Больше всех зяб Матвей Муравьев-Апостол. Полученная в походе против Наполеона рана в бедре напоминала о себе, едва Матвей опускался на стылую глыбу. Весельчак Муравьев сделался угрюм после казни одного брата и самоубийства второго…
Сперва пробудилось желание поднять дух друзей-узников. Одолеть безысходность, охватившую Матвея Муравьева, грусть Тютчева, замкнутость Арбузова. Доказать им и себе: мы, замурованные в каменные стены, живы!
Образ Андрея Переяславского давно посещал Бестужева — князь, любящий народ, любимый народом.
Но нет бумаги, лишь обертки от табака, пера тоже нет и нет чернил. Где взять книги о далеких временах?

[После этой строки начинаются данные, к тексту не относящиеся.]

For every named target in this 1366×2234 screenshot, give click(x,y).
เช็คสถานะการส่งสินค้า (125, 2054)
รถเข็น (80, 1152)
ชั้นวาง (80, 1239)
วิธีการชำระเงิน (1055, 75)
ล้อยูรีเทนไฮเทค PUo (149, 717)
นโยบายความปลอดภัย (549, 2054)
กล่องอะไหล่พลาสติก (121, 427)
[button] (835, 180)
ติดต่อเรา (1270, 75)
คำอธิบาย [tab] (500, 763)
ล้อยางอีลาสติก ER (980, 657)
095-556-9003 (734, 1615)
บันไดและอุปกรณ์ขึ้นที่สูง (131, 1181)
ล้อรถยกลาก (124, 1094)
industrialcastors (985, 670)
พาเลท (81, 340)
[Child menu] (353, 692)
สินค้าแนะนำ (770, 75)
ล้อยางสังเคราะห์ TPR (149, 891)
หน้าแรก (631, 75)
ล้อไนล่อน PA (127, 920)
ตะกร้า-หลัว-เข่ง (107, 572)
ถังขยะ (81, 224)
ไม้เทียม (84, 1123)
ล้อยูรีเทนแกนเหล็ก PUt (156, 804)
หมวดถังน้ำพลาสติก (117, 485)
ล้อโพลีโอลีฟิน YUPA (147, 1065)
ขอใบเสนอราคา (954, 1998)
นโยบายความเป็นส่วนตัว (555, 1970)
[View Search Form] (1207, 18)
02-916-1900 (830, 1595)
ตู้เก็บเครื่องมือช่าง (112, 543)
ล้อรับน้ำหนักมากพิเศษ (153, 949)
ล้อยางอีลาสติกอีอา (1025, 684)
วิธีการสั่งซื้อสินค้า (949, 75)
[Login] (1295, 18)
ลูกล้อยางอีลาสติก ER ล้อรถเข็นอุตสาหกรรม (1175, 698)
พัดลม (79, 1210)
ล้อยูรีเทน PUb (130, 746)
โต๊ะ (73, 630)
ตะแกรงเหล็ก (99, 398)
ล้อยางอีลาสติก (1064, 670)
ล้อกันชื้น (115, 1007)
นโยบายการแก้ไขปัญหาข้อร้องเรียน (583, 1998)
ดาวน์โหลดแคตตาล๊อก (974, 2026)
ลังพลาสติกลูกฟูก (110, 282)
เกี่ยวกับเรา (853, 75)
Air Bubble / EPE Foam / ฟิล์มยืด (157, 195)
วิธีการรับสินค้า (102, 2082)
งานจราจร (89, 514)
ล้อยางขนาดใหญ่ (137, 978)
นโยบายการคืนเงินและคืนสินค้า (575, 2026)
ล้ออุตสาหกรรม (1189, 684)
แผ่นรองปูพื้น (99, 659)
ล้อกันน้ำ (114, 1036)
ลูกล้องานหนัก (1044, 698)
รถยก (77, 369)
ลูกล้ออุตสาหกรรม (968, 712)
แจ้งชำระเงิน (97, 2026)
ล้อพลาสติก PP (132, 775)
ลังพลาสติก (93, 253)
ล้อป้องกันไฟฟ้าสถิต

Пойдет наперекор всему. Расщепленный зубами жестяной обломок станет пером, разведет в склянке толченый уголь — вот и чернила.
Он сочинял стихи о верном отчей земле Андрее Переяславском и о правдолюбце Световиде, об их недруга о давних днях и вымечтанной надежде:
Далекое время возвращалось строфами, в которых слышался отголосок рылеевских «Дум». Снова ожил строчки, вспыхнувшие во тьме каземата Никольской куртины после письма императору, ожили и легли в поэму. Словно родились для нее.
Беспробудным зимним сном, хрипло кашляя, спит форт «Слава», конвоиры лениво бродят по сводчатым коридорам. При огарке Александр Бестужев горбится на дощатым столиком, лишь под утро опускаясь на соломенный тюфяк арестантской кровати.
Написав две главы (задумано пять), он просит товарищей выслушать историческую пиесу в стихах. Дабы сборище не выглядело тайным, хочет сделать это за чаем у Хоруженко. Поручик согласен. Если какой-нибудь злонамеренный душок — его не проведешь, — остановит и доложит по начальству.